The Hambukushu, Dceriku, and Wayeyi are all Bantus who have traditionally engaged in mixed economies of millet/sorghum agriculture; fishing, hunting, and the collection of wild plant foods; and pastoralism.
The Bugakhwe and ||anikwhe are Bushmen who have traditionally practiced fishing, hunting, and the collection of wild plant foods; Bugakhwe utilized both forest and riverine resources while the ||anikhwe mostly focused on riverine resources.
The Hambukushu, Dceriku, and Bugakhwe are present along the Okavango River in Angola and in the Caprivi Strip of Namibia, and there are small numbers of Hambukushu and Bugakhwe in Zambia as well. Within the Okavango Delta, over the past 150 years or so Hambukushu, Dceriku, and Bugakhwe have inhabited the Panhandle and the Magwegqana in the northeastern Delta.

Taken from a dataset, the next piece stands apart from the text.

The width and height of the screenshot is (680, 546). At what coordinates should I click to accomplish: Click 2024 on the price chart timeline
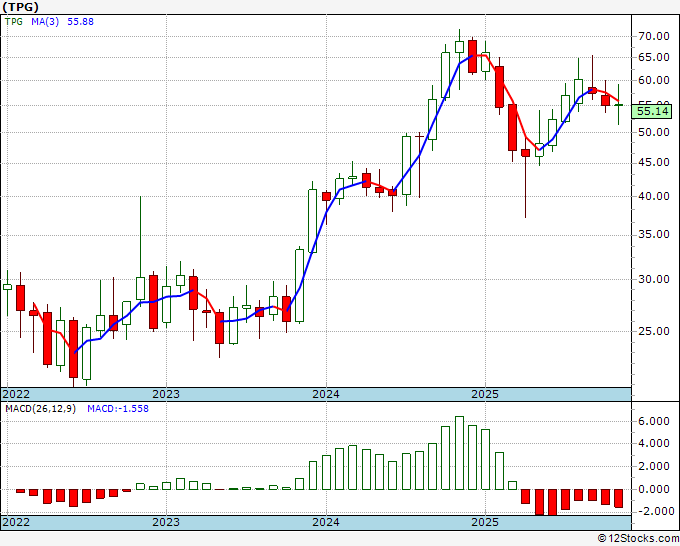point(326,394)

||anikhwe have inhabited the Panhandle and the area along the Boro River through the Delta, as well as the area along the Boteti River. The Wayeyi have inhabited the area around Seronga as well as the southern Delta around Maun, and a few Wayeyi live in their putative ancestral home in the Caprivi Strip. Within the past 20 years many people from all over the Okavango have migrated to Maun, and in the late 1960's and early 1970's over 4,000 Hambukushu refugees from Angola were settled in the area around Etsha in the western Panhandle.
The Okavango Delta has been under the political control of the Batawana (a Tswana sub-tribe) for several hundred years. Most Batawana, however, have traditionally lived on the edges of the Delta. Small numbers of people from other ethnic groups such as Ovaherero and Ovambanderu now live in parts of the Okavango Delta, but since the majority of the members of those groups live elsewhere and the habitation is recent they are not considered as part of the Okavango Delta peoples.